=== ASSIGNMENT ===
With nothing added or dropped, output every record below exactly.

=== DATA FOR THIS TASK ===
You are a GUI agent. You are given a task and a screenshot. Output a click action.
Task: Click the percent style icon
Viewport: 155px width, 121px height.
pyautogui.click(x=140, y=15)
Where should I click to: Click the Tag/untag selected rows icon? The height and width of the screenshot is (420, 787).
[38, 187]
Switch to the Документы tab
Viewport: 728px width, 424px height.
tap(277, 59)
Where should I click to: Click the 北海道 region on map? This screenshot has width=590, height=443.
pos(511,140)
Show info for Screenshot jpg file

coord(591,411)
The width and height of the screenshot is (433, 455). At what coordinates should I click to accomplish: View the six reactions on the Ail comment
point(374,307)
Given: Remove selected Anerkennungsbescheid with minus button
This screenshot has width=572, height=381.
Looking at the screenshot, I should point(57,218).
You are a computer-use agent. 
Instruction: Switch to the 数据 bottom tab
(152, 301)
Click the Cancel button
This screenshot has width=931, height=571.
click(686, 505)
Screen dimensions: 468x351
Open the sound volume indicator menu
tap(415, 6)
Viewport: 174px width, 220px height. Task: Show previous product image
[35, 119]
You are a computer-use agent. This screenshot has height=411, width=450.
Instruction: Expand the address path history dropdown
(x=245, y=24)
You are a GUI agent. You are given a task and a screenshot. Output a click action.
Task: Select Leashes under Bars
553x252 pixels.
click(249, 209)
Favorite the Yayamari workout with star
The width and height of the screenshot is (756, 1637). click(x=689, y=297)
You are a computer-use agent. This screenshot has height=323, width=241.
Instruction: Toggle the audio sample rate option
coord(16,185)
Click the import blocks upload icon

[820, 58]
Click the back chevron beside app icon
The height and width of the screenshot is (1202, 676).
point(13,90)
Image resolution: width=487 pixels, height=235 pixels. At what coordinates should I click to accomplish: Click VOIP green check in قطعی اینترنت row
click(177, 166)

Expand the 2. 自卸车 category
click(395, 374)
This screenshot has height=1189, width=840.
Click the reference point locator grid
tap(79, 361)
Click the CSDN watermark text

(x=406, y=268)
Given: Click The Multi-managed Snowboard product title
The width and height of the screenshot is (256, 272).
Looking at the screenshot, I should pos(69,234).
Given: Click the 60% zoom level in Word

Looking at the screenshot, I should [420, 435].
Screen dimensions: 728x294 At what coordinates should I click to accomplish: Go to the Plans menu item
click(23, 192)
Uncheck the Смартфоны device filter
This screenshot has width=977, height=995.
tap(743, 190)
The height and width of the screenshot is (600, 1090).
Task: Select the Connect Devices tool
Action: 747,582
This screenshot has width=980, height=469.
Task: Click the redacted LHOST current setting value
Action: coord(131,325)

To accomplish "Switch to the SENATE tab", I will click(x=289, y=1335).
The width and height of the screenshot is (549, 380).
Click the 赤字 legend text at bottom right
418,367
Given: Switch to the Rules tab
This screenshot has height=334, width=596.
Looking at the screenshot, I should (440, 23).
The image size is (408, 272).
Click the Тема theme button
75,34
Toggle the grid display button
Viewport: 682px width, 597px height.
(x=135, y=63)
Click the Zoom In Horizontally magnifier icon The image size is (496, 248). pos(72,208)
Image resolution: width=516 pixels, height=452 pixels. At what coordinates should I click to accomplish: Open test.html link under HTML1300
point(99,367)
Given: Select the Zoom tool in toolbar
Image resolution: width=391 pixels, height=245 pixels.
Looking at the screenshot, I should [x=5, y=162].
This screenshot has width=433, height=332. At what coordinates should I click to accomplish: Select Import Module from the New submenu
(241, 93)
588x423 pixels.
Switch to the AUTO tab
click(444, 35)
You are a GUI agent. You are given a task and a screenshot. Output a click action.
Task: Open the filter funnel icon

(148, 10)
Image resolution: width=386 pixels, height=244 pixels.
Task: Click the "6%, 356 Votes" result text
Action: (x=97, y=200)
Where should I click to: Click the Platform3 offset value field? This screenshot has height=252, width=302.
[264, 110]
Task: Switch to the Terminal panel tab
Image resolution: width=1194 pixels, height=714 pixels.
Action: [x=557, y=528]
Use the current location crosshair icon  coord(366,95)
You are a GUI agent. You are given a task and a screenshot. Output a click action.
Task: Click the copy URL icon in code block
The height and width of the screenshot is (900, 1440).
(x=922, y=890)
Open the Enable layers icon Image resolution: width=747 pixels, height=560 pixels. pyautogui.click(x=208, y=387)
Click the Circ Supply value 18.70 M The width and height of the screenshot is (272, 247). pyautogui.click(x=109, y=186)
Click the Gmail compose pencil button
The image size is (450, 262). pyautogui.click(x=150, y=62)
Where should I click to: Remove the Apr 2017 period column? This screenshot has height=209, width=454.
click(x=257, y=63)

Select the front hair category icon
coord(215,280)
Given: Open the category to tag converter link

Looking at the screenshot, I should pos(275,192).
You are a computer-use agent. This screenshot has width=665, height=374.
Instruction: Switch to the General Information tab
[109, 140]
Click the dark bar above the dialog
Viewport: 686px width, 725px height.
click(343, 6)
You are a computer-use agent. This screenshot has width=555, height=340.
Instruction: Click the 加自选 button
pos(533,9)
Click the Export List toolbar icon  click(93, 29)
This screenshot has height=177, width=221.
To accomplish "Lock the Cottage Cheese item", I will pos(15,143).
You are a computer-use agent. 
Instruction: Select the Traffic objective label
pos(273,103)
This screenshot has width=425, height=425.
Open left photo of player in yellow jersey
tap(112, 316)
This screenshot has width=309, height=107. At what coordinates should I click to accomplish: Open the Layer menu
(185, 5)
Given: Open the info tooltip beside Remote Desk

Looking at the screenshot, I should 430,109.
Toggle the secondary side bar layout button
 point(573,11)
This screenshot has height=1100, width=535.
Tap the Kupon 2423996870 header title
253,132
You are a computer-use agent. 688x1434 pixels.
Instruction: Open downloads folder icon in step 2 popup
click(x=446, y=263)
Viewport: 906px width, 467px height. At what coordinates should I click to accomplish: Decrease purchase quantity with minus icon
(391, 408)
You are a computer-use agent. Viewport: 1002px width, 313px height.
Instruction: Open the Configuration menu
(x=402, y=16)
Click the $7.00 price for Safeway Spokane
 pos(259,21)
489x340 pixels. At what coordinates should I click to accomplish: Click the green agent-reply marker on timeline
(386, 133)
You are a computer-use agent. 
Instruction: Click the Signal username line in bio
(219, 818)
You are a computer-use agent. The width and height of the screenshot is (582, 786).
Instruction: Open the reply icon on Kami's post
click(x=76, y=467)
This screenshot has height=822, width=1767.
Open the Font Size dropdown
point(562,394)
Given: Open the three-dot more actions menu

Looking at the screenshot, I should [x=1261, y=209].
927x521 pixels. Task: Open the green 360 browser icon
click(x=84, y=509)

=== RESULT OF THE TASK ===
You are a GUI agent. You are given a task and a screenshot. Output a click action.
Task: Click the percent style icon
Viewport: 155px width, 121px height.
pyautogui.click(x=140, y=15)
Where should I click to: Click the Tag/untag selected rows icon? The height and width of the screenshot is (420, 787).
[38, 187]
Switch to the Документы tab
Viewport: 728px width, 424px height.
tap(277, 59)
Where should I click to: Click the 北海道 region on map? This screenshot has width=590, height=443.
pos(511,140)
Show info for Screenshot jpg file

coord(591,411)
The width and height of the screenshot is (433, 455). At what coordinates should I click to accomplish: View the six reactions on the Ail comment
point(374,307)
Given: Remove selected Anerkennungsbescheid with minus button
This screenshot has width=572, height=381.
Looking at the screenshot, I should point(57,218).
You are a computer-use agent. 
Instruction: Switch to the 数据 bottom tab
(152, 301)
Click the Cancel button
This screenshot has width=931, height=571.
click(686, 505)
Screen dimensions: 468x351
Open the sound volume indicator menu
tap(415, 6)
Viewport: 174px width, 220px height. Task: Show previous product image
[35, 119]
You are a computer-use agent. This screenshot has height=411, width=450.
Instruction: Expand the address path history dropdown
(x=245, y=24)
You are a GUI agent. You are given a task and a screenshot. Output a click action.
Task: Select Leashes under Bars
553x252 pixels.
click(249, 209)
Favorite the Yayamari workout with star
The width and height of the screenshot is (756, 1637). click(x=689, y=297)
You are a computer-use agent. This screenshot has height=323, width=241.
Instruction: Toggle the audio sample rate option
coord(16,185)
Click the import blocks upload icon

[820, 58]
Click the back chevron beside app icon
The height and width of the screenshot is (1202, 676).
point(13,90)
Image resolution: width=487 pixels, height=235 pixels. At what coordinates should I click to accomplish: Click VOIP green check in قطعی اینترنت row
click(177, 166)

Expand the 2. 自卸车 category
click(395, 374)
This screenshot has height=1189, width=840.
Click the reference point locator grid
tap(79, 361)
Click the CSDN watermark text

(x=406, y=268)
Given: Click The Multi-managed Snowboard product title
The width and height of the screenshot is (256, 272).
Looking at the screenshot, I should pos(69,234).
Given: Click the 60% zoom level in Word

Looking at the screenshot, I should [420, 435].
Screen dimensions: 728x294 At what coordinates should I click to accomplish: Go to the Plans menu item
click(23, 192)
Uncheck the Смартфоны device filter
This screenshot has width=977, height=995.
tap(743, 190)
The height and width of the screenshot is (600, 1090).
Task: Select the Connect Devices tool
Action: 747,582
This screenshot has width=980, height=469.
Task: Click the redacted LHOST current setting value
Action: coord(131,325)

To accomplish "Switch to the SENATE tab", I will click(x=289, y=1335).
The width and height of the screenshot is (549, 380).
Click the 赤字 legend text at bottom right
418,367
Given: Switch to the Rules tab
This screenshot has height=334, width=596.
Looking at the screenshot, I should (440, 23).
The image size is (408, 272).
Click the Тема theme button
75,34
Toggle the grid display button
Viewport: 682px width, 597px height.
(x=135, y=63)
Click the Zoom In Horizontally magnifier icon The image size is (496, 248). pos(72,208)
Image resolution: width=516 pixels, height=452 pixels. At what coordinates should I click to accomplish: Open test.html link under HTML1300
point(99,367)
Given: Select the Zoom tool in toolbar
Image resolution: width=391 pixels, height=245 pixels.
Looking at the screenshot, I should [x=5, y=162].
This screenshot has width=433, height=332. At what coordinates should I click to accomplish: Select Import Module from the New submenu
(241, 93)
588x423 pixels.
Switch to the AUTO tab
click(444, 35)
You are a GUI agent. You are given a task and a screenshot. Output a click action.
Task: Open the filter funnel icon

(148, 10)
Image resolution: width=386 pixels, height=244 pixels.
Task: Click the "6%, 356 Votes" result text
Action: (x=97, y=200)
Where should I click to: Click the Platform3 offset value field? This screenshot has height=252, width=302.
[264, 110]
Task: Switch to the Terminal panel tab
Image resolution: width=1194 pixels, height=714 pixels.
Action: [x=557, y=528]
Use the current location crosshair icon  coord(366,95)
You are a GUI agent. You are given a task and a screenshot. Output a click action.
Task: Click the copy URL icon in code block
The height and width of the screenshot is (900, 1440).
(x=922, y=890)
Open the Enable layers icon Image resolution: width=747 pixels, height=560 pixels. pyautogui.click(x=208, y=387)
Click the Circ Supply value 18.70 M The width and height of the screenshot is (272, 247). pyautogui.click(x=109, y=186)
Click the Gmail compose pencil button
The image size is (450, 262). pyautogui.click(x=150, y=62)
Where should I click to: Remove the Apr 2017 period column? This screenshot has height=209, width=454.
click(x=257, y=63)

Select the front hair category icon
coord(215,280)
Given: Open the category to tag converter link

Looking at the screenshot, I should pos(275,192).
You are a computer-use agent. This screenshot has width=665, height=374.
Instruction: Switch to the General Information tab
[109, 140]
Click the dark bar above the dialog
Viewport: 686px width, 725px height.
click(343, 6)
You are a computer-use agent. This screenshot has width=555, height=340.
Instruction: Click the 加自选 button
pos(533,9)
Click the Export List toolbar icon  click(93, 29)
This screenshot has height=177, width=221.
To accomplish "Lock the Cottage Cheese item", I will pos(15,143).
You are a computer-use agent. 
Instruction: Select the Traffic objective label
pos(273,103)
This screenshot has width=425, height=425.
Open left photo of player in yellow jersey
tap(112, 316)
This screenshot has width=309, height=107. At what coordinates should I click to accomplish: Open the Layer menu
(185, 5)
Given: Open the info tooltip beside Remote Desk

Looking at the screenshot, I should 430,109.
Toggle the secondary side bar layout button
 point(573,11)
This screenshot has height=1100, width=535.
Tap the Kupon 2423996870 header title
253,132
You are a computer-use agent. 688x1434 pixels.
Instruction: Open downloads folder icon in step 2 popup
click(x=446, y=263)
Viewport: 906px width, 467px height. At what coordinates should I click to accomplish: Decrease purchase quantity with minus icon
(391, 408)
You are a computer-use agent. Viewport: 1002px width, 313px height.
Instruction: Open the Configuration menu
(x=402, y=16)
Click the $7.00 price for Safeway Spokane
 pos(259,21)
489x340 pixels. At what coordinates should I click to accomplish: Click the green agent-reply marker on timeline
(386, 133)
You are a computer-use agent. 
Instruction: Click the Signal username line in bio
(219, 818)
You are a computer-use agent. The width and height of the screenshot is (582, 786).
Instruction: Open the reply icon on Kami's post
click(x=76, y=467)
This screenshot has height=822, width=1767.
Open the Font Size dropdown
point(562,394)
Given: Open the three-dot more actions menu

Looking at the screenshot, I should [x=1261, y=209].
927x521 pixels. Task: Open the green 360 browser icon
click(x=84, y=509)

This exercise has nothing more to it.